Nikolai Tesla, seorang ilmuwan yang meninggal secara tragis karena jatuh miskin dengan utang menumpuk itu telah meramalkan kondisi kehidupan di abad ke-21 di tahun 1926 -1935. Beberapa prediksi tersebut antara lain disebutkan oleh Tesla: “ Pada tahun-tahun ini, pemerintah di negara-negara maju masih sibuk membiayai perang dan pembuatan senjata untuk membunuh manusia, namun pada abad mendatang, Saya yakin, pemerintah di negara-negara maju akan lebih menitik beratkan penggunaan anggaran terhadap kegiatan riset, penemuan ilmiah, dan teknologi.”

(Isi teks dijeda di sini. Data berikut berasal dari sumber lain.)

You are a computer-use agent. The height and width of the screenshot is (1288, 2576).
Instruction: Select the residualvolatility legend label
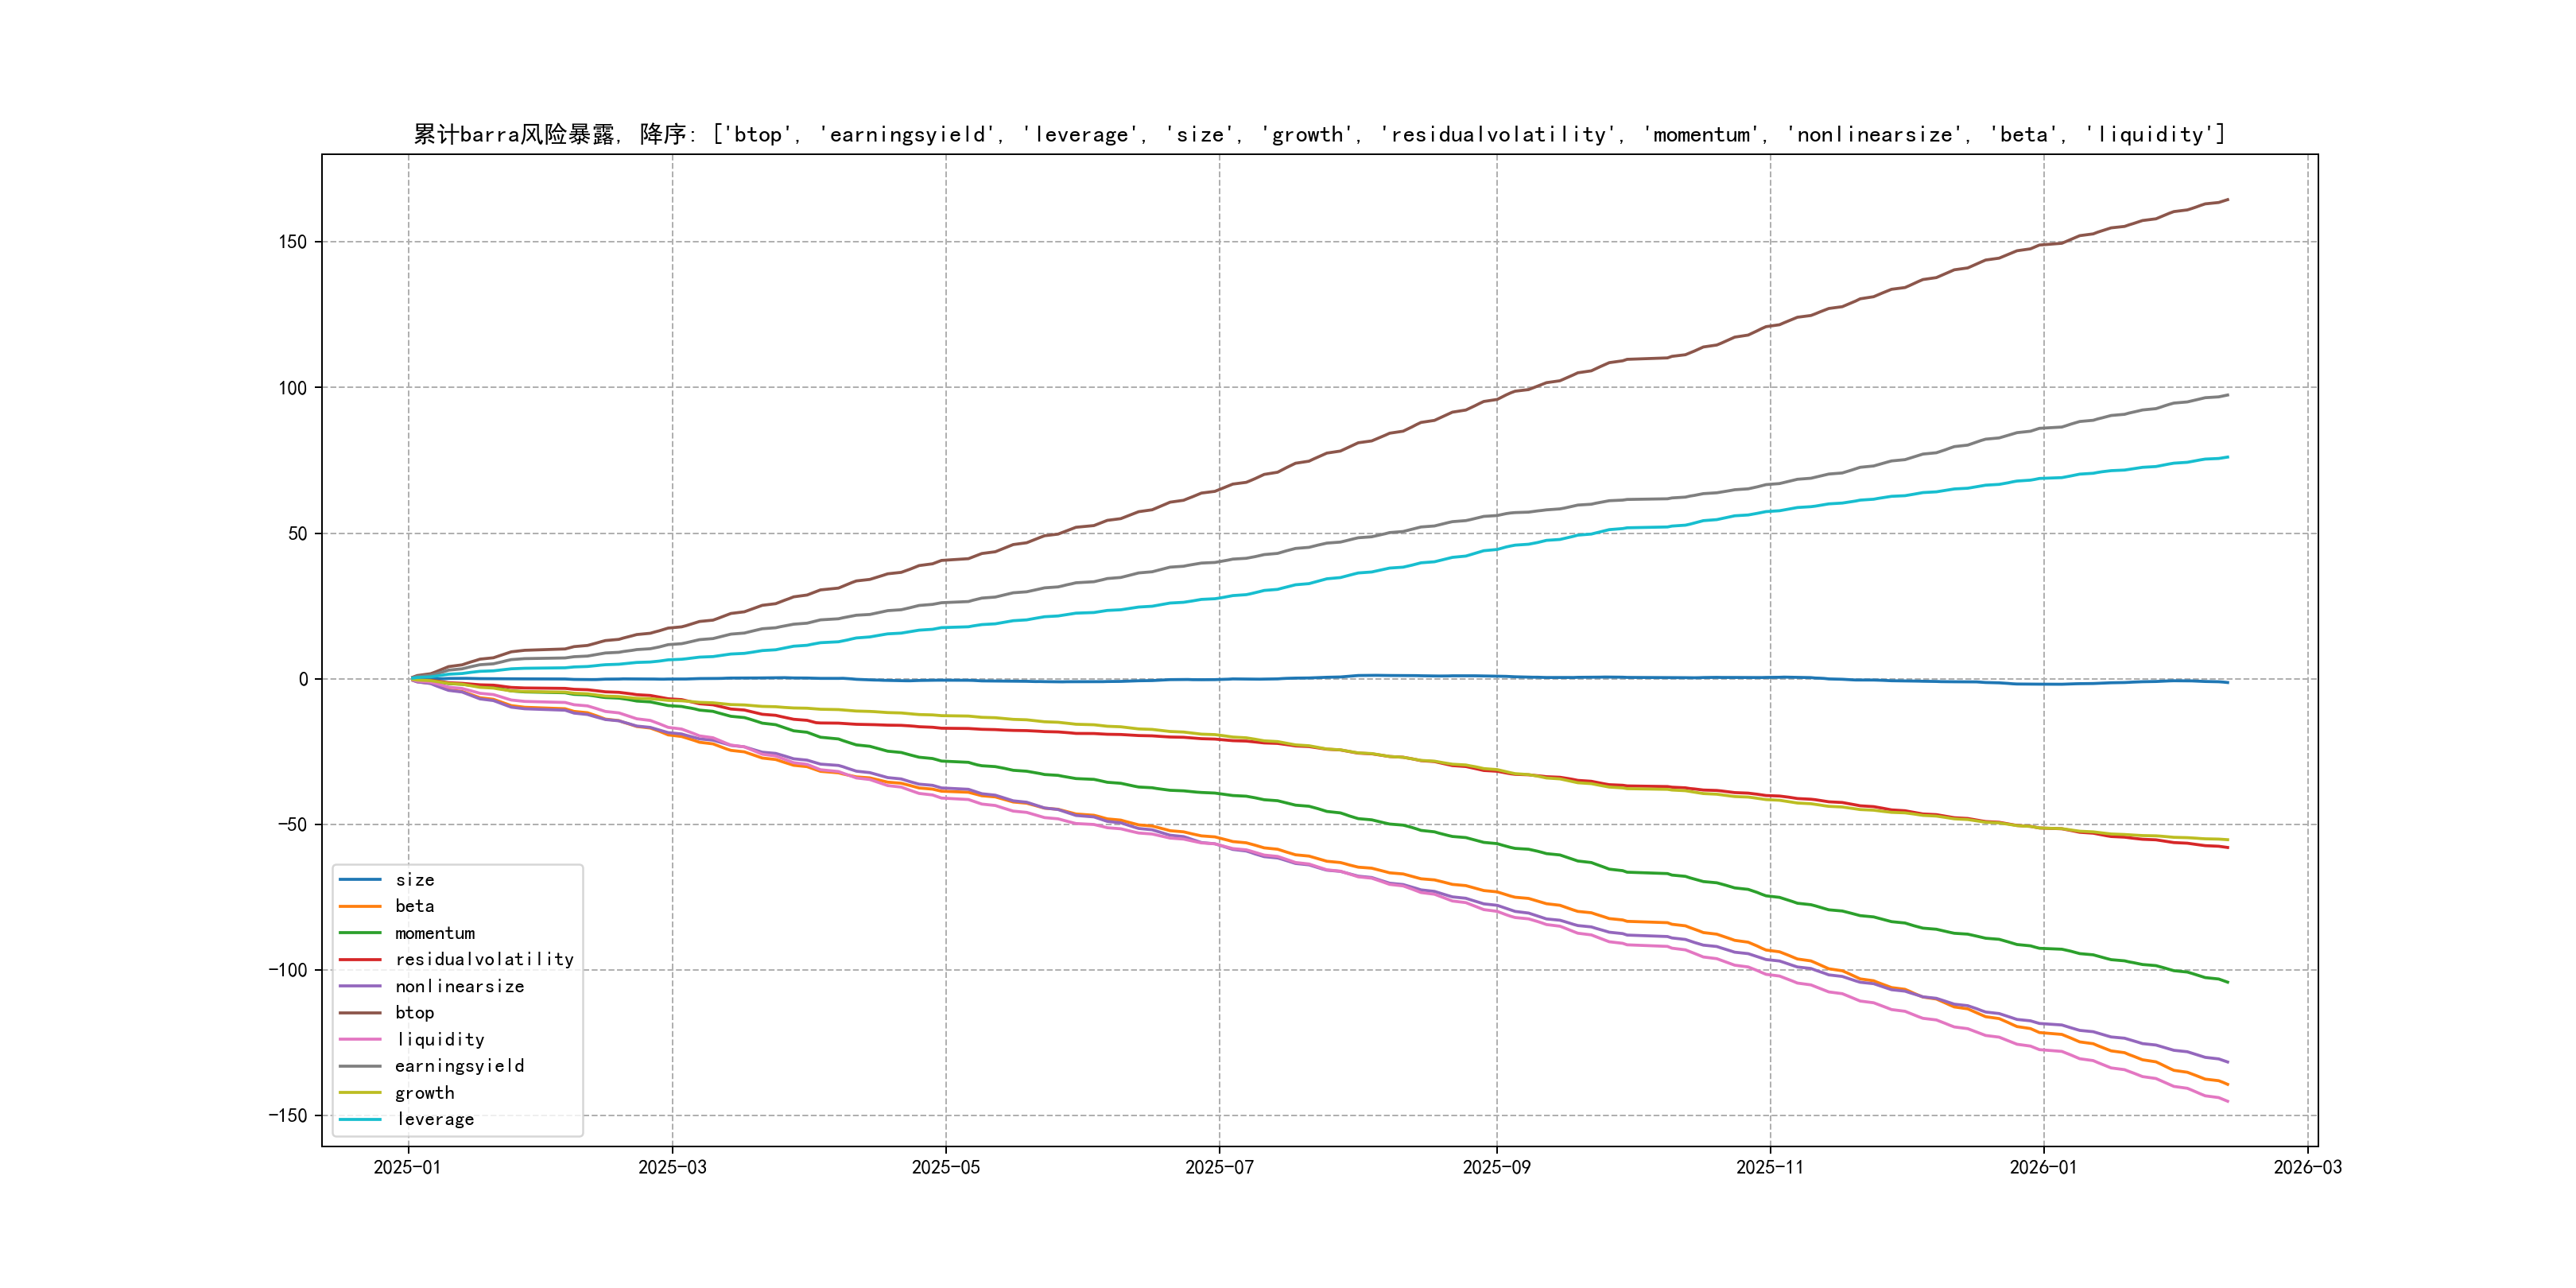click(x=484, y=959)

Miklethwait menuliskan beberapa prediksi Tesla ini dalam buku “Masa Depan Sempurna: Janji dan Tantangan Globalisasi”. Tesla, pada tahun 1935, sebelum sampai pada kematiannya pernah menuliskan, “ Di abad mendatang, media-media akan lebih banyak memberitakan hasil penemuan ilmiah ketimbang memberitakan persoalan politik. Koran-koran akan menempatkan penemual ilmiah di halaman depan, sementara persoalan politik akan dicetak pada halaman belakang”.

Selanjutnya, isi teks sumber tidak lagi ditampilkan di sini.